In Retrospect: He's Always Been Faithful
(photo via Lumberg the Loquacious Llama)
I've been feeling pretty retrospective lately. It started when I began preparing for a talk I gave at DNow a few weeks ago. The theme of DNow? Love. So, of course, I started thinking back over all the relationships in my life and the boys that I loved in the past. And then, while visiting my parents last weekend, I stumbled across a box in the top of my closet that held mementos of most of my old relationships. There were crumpled notes in that box from the fourth grade! That's a long time ago, y'all!
Anyway, I stayed up entirely too late reading all those notes, and my mom and I got quite a few giggles over some of them, because, let's admit it, seventh grade love is just plain awkward. But then there were other letters and notes and poems that weren't funny at all. They were serious, and by the time I finished reading all of them, I was more than a little sad.

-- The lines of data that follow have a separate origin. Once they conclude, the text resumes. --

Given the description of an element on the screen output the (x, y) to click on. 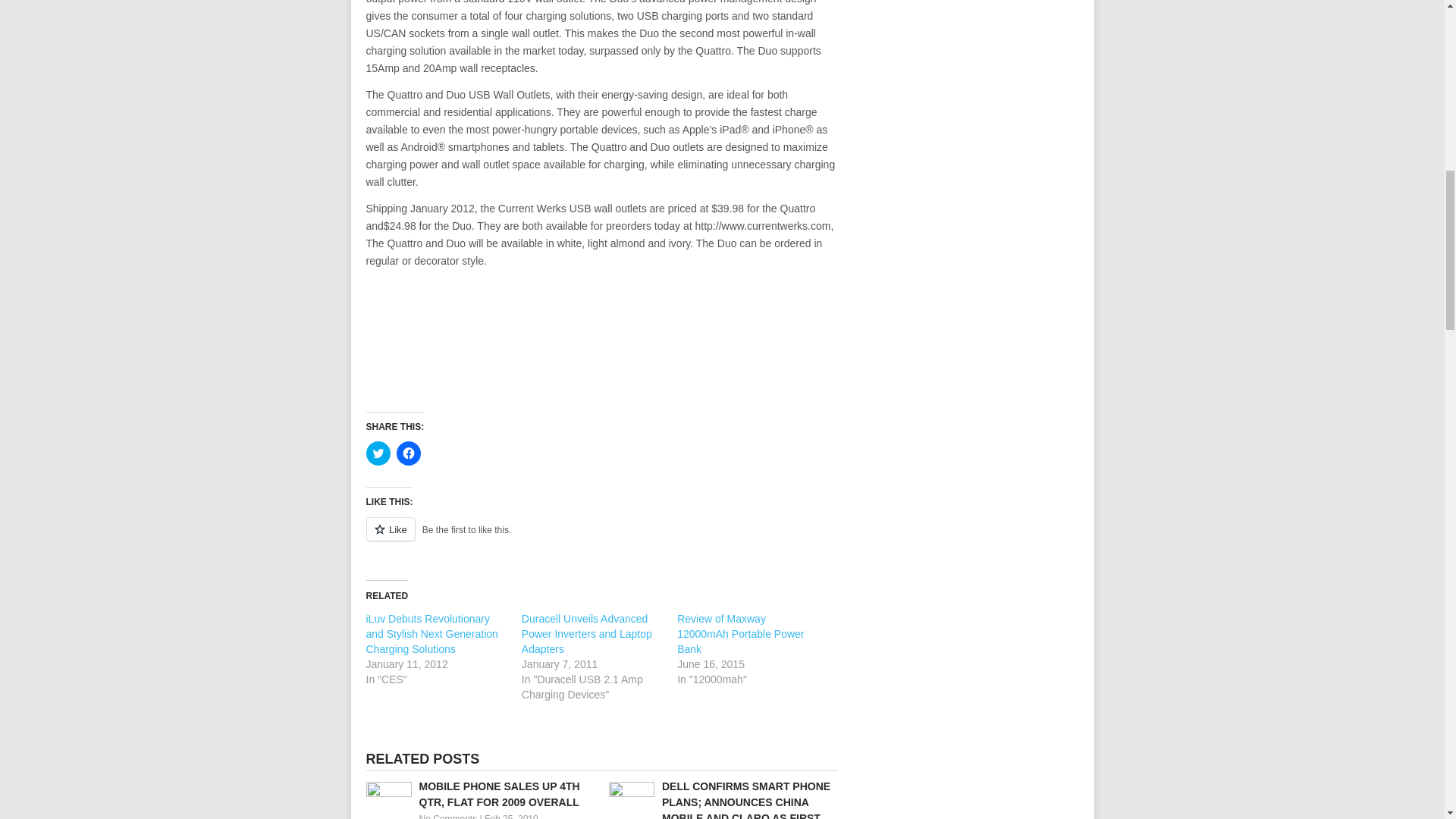
Like or Reblog (601, 537)
Mobile Phone Sales Up 4th Qtr, Flat For 2009 Overall (479, 794)
Review of Maxway 12000mAh Portable Power Bank (740, 633)
Click to share on Twitter (377, 453)
MOBILE PHONE SALES UP 4TH QTR, FLAT FOR 2009 OVERALL (479, 794)
Review of Maxway 12000mAh Portable Power Bank (740, 633)
Click to share on Facebook (408, 453)
No Comments (448, 816)
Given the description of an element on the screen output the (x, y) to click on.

I was sad because I had forgotten how much they loved me and I loved them. My last memories of my relationships with those boys are generally not pretty. That's how breakups go. When it comes down to it, it's a lot easier to remember the pain of parting than it is to remember the goodness of what once was. I think it has to be that way. If we spent all our time remembering how good things used to be then we would never be able to move on.
Reading through all that old stuff made me even more thankful for the man I'm married to today. I love him more deeply and more fully than anyone in my past, and I am so grateful that none of those other relationships worked out. We are a well-matched pair, and God has truly blessed us with one another.
I don't wonder what might've been, and I don't wish that things had turned out differently. God used every single bit of my past to shape me into the person I am today. There's a line from He's Always Been Faithful by Sara Groves that's been running through my head as all of this has been on my mind: "I can't remember a trial or a pain he did not recycle to bring me gain." And that's the truth. God has taken both the good and the bad in my past and transformed it into peace in my present. Even when I have made mistakes and messed up, God has always been faithful.
And I am most grateful for that.
When I returned home Sunday afternoon, I pulled down another box from the top of the closet I share with Dennis, and I reread all the bits and pieces of our love story. There were post-it notes that he had hidden all over my house in Waco and a stack of handwritten letters that I received the old-fashioned way. There were birthday cards, e-mails, Valentines, and notes. And the best thing about that box? I'm still adding to it.